Reasons behind why we may experience ‘barriers’
If you often find yourself feeling stuck, overwhelmed, or overly critical of yourself, you are not alone. If you identify with the following themes, they may be contributing to root cause of any underlying barriers to self care and self love:
- Did not grow up with positive support systems
- Childhood was often filled with verbal taunting, criticisms, or put downs
- It was viewed as selfish or self-centered to put your needs first
- Setting boundaries or saying “no” was looked down upon
- Not feeling good enough or adequate enough
Any of those sound familiar? I know the feeling. Oftentimes, women grow up in environments that are not the most supportive, leaving them feeling sensitive, stressed, and despite being high-achievers, feeling good enough is still a struggle.
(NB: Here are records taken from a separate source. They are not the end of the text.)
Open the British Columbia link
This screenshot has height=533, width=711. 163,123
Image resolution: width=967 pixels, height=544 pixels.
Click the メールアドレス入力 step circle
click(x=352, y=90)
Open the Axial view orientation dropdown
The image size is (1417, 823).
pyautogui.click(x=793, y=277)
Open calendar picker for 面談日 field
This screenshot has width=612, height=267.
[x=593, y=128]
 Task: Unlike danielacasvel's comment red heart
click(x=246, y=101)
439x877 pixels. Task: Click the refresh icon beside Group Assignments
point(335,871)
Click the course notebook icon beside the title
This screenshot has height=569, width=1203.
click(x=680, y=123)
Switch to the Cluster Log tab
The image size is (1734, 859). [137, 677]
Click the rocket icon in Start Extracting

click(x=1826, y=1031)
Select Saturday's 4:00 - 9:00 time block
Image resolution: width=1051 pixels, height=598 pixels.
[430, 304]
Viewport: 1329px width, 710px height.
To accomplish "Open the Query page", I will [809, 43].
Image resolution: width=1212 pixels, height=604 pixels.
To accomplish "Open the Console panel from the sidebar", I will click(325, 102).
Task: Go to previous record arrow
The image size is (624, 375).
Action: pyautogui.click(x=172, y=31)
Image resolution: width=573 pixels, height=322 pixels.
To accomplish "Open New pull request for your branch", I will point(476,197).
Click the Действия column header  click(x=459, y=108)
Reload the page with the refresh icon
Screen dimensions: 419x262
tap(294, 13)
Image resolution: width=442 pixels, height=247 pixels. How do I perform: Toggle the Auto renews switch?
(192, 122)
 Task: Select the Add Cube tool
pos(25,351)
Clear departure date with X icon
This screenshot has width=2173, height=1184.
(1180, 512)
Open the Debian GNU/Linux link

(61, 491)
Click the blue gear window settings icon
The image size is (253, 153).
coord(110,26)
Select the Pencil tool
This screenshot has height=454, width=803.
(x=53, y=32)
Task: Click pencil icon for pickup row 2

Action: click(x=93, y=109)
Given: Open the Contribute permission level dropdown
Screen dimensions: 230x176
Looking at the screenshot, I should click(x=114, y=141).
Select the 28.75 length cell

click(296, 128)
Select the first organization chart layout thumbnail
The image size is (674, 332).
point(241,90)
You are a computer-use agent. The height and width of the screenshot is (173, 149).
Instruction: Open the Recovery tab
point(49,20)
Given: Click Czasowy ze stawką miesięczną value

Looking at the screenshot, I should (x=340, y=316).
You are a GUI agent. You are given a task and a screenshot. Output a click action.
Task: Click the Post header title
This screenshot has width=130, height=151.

Here are 4 Common Barriers that you may be experiencing:
1. You did not receive healthy love from others
When we, as children, do not receive healthy and consistent love growing up, it is very hard to identify and accept love as adults.
2. Not knowing how to accept self love
When all is said and done, when we did not grow up giving ourselves self love, it can be extremely difficult to learn how to give and accept self love in adulthood.
3. Believing love only comes from others and in specific forms
Let me give you an example, if you only believe that love comes from other people, and more specifically, in the form of romantic love, it can be impossible to give it to yourself when you have been conditioned to believe something else.
4. You have experienced trauma around affection and what love looks like
Let me clarify – trauma does not have to be with a capital “T”. It can simply be a memorable experience where you can recall where you picked up the belief that self love and receiving love is not okay and can even be vulnerable and dangerous. For example, maybe your dad always got angry or annoyed at your mum when she spent money on a massage, went shopping for herself or spent money on self care. And you took on the belief that your mum didn’t deserve self care, and then this transformed to a belief that YOU are not deserving or worthy of self care.
Possible Next Steps
All four of these barriers are rational reasons why self love and self care can be challenging for you. If you identify with any of the root causes or common barriers, or are wanting support around how to release these limiting beliefs and improve your personal relationship with self love and self care, book a clarity call with me to find out how I can support you further in your journey.
As always, thank you for saving room for me in your inbox and I look forward to connecting with you further. If you don’t already, follow me on Instagram where I share posts about all things psychology, self-care, and neuroscience.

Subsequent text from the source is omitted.